──────── Dataset records

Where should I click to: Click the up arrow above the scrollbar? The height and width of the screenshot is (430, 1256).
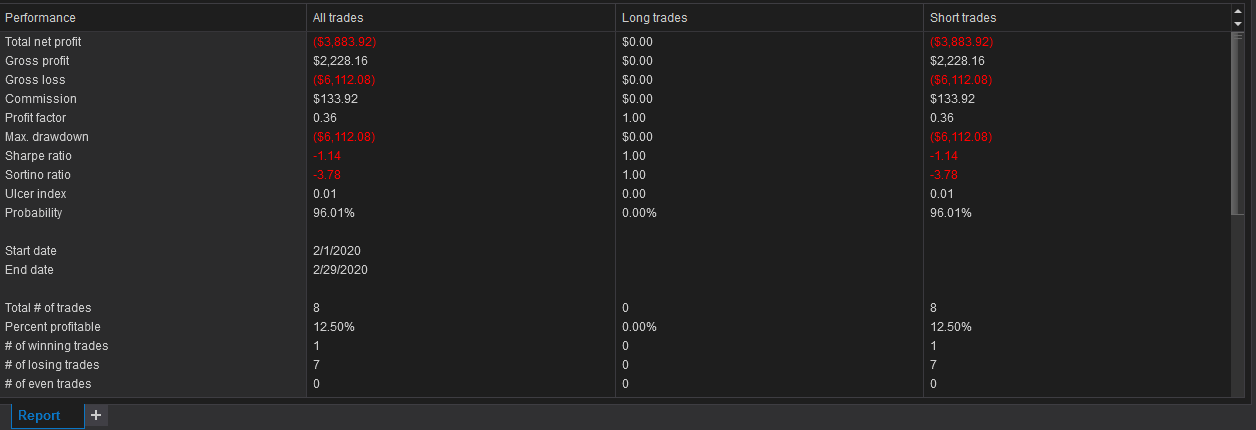[1238, 11]
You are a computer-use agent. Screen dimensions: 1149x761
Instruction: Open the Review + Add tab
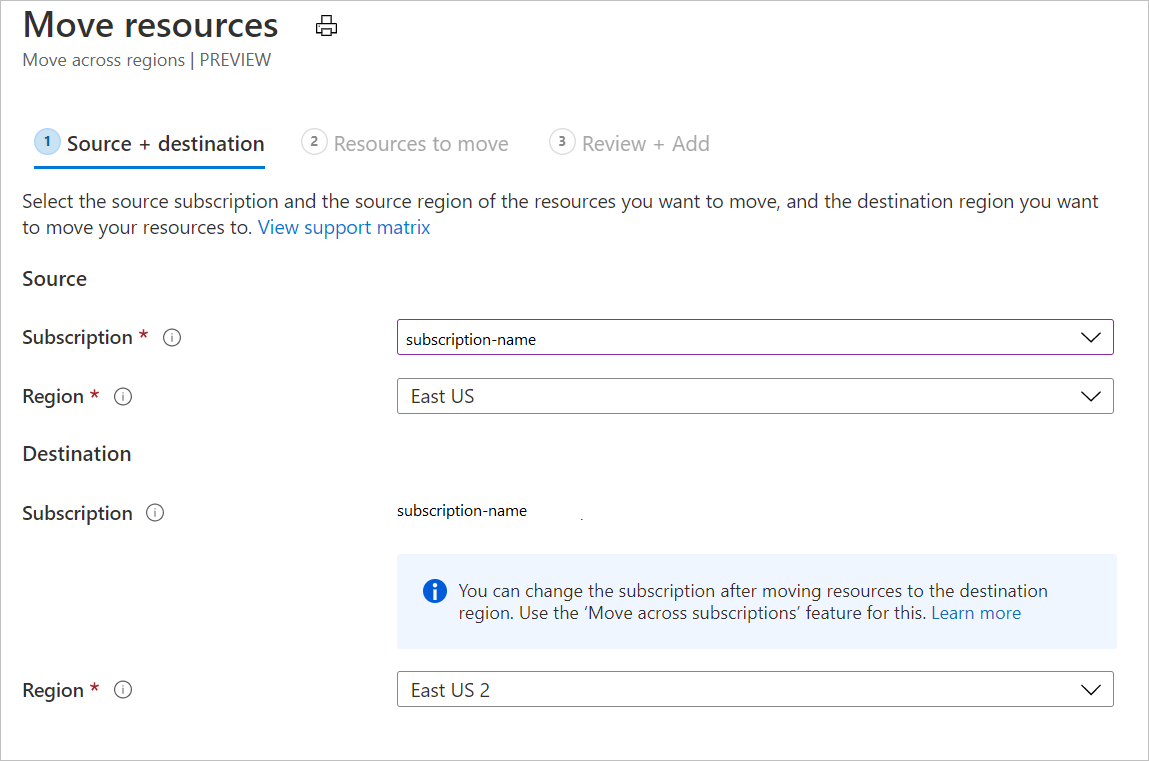click(645, 143)
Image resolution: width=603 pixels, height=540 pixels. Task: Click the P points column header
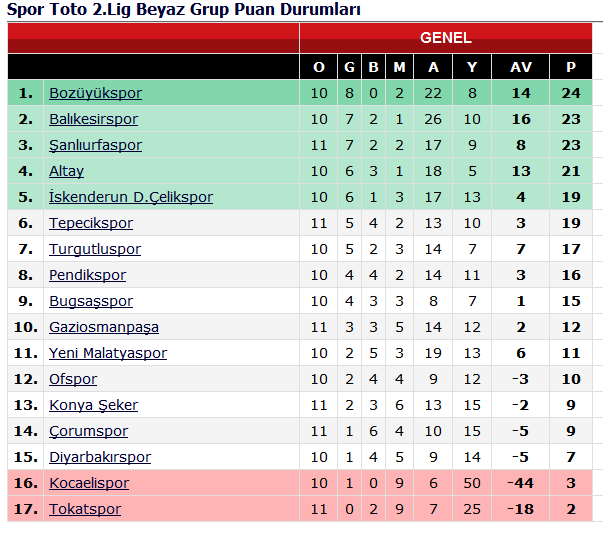pyautogui.click(x=571, y=67)
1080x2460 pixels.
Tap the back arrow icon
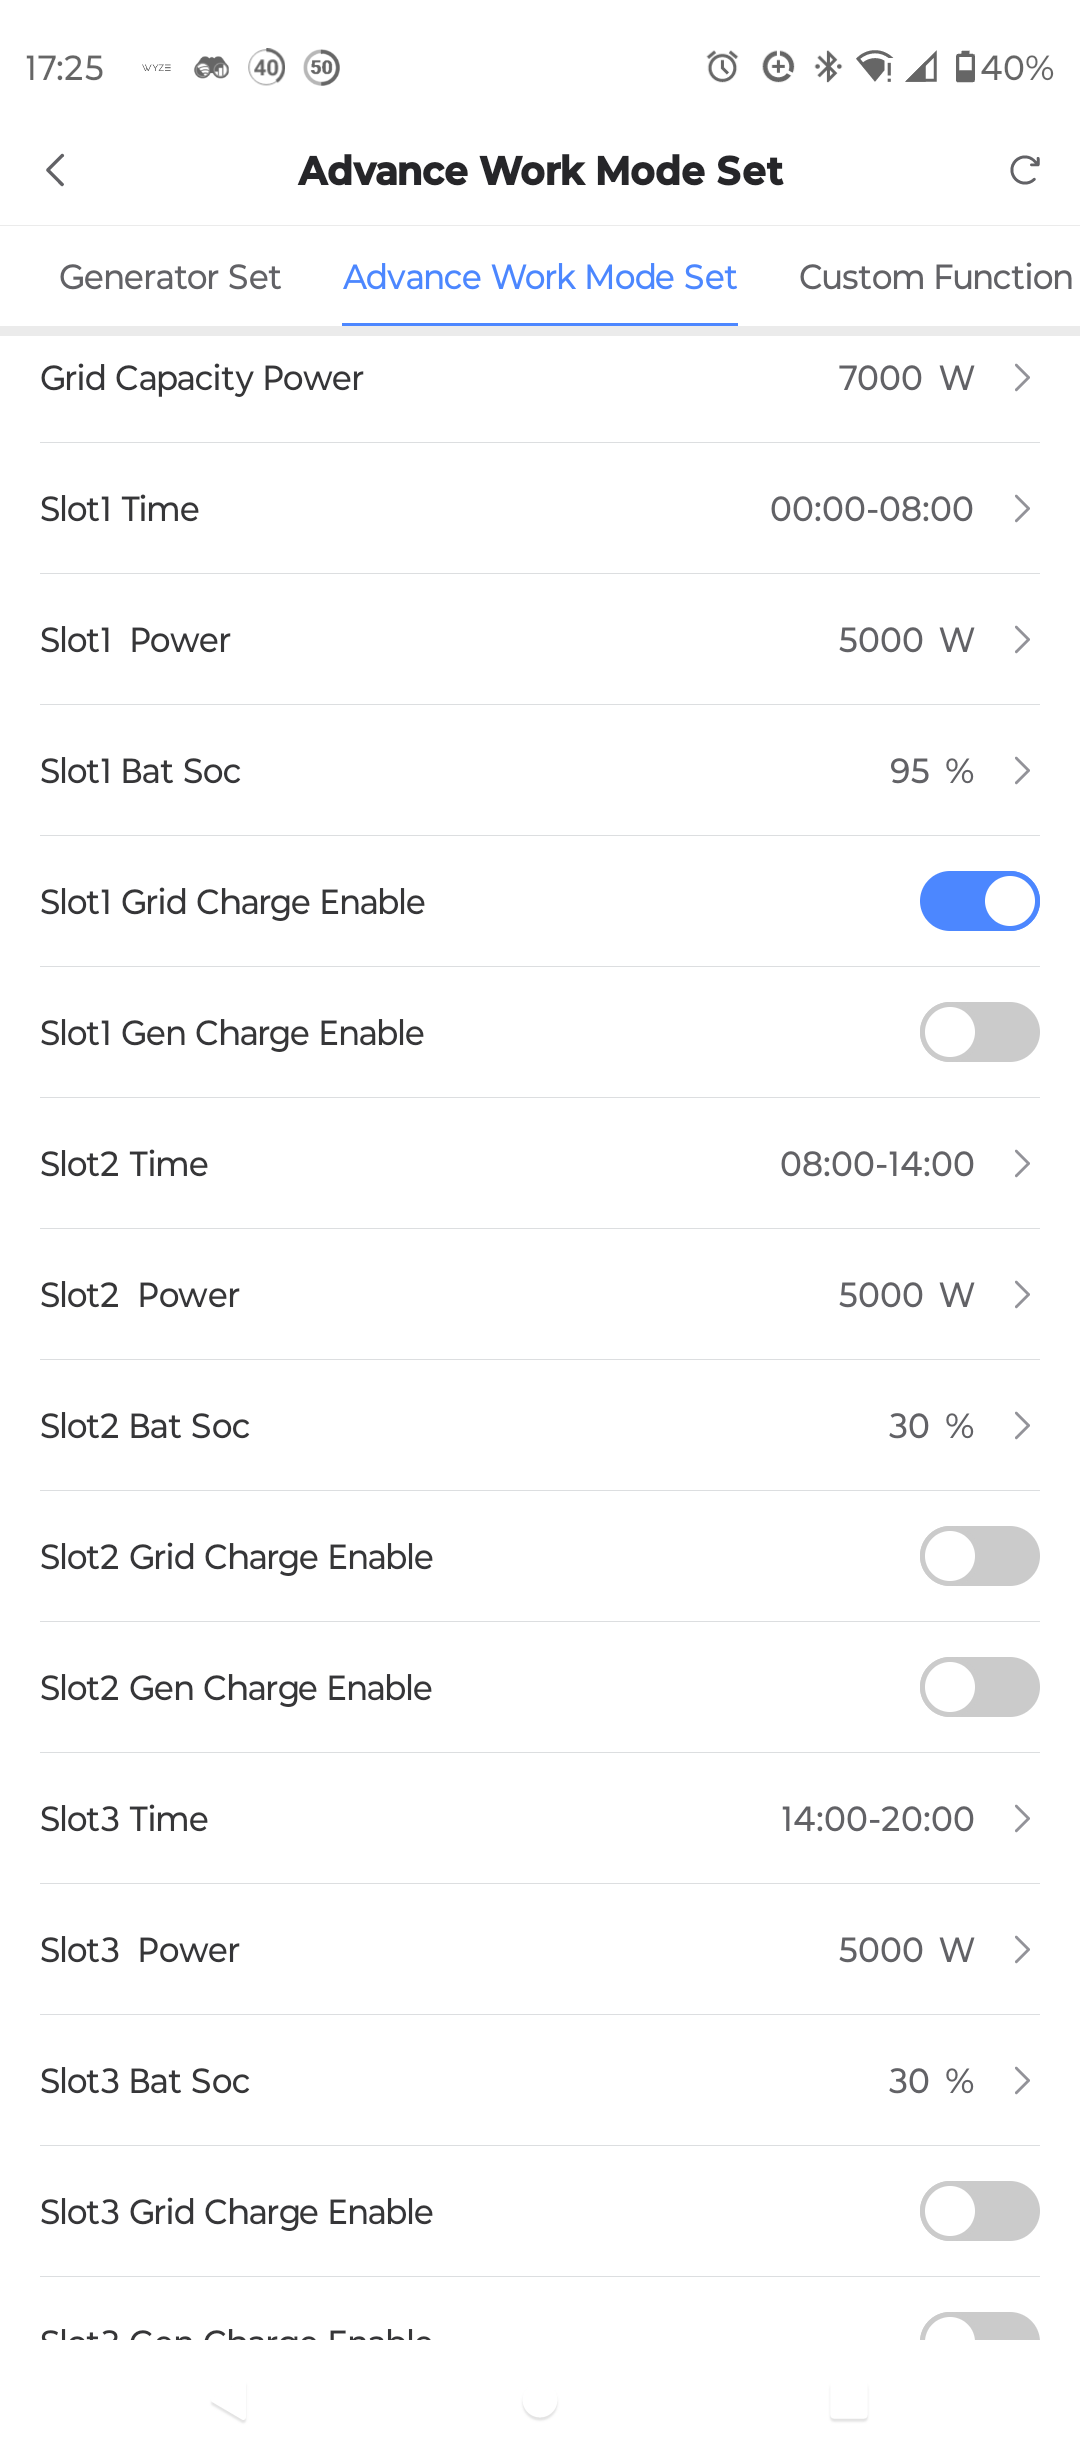pyautogui.click(x=56, y=170)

────────────────

**Your task**.
Reproduce every record in full. Leave out the images.

**Final answer**.
Where should I click to: Click the up arrow above the scrollbar? The height and width of the screenshot is (430, 1256).
[1238, 11]
You are a computer-use agent. Screen dimensions: 1149x761
Instruction: Open the Review + Add tab
click(645, 143)
Image resolution: width=603 pixels, height=540 pixels. Task: Click the P points column header
pyautogui.click(x=571, y=67)
1080x2460 pixels.
Tap the back arrow icon
pyautogui.click(x=56, y=170)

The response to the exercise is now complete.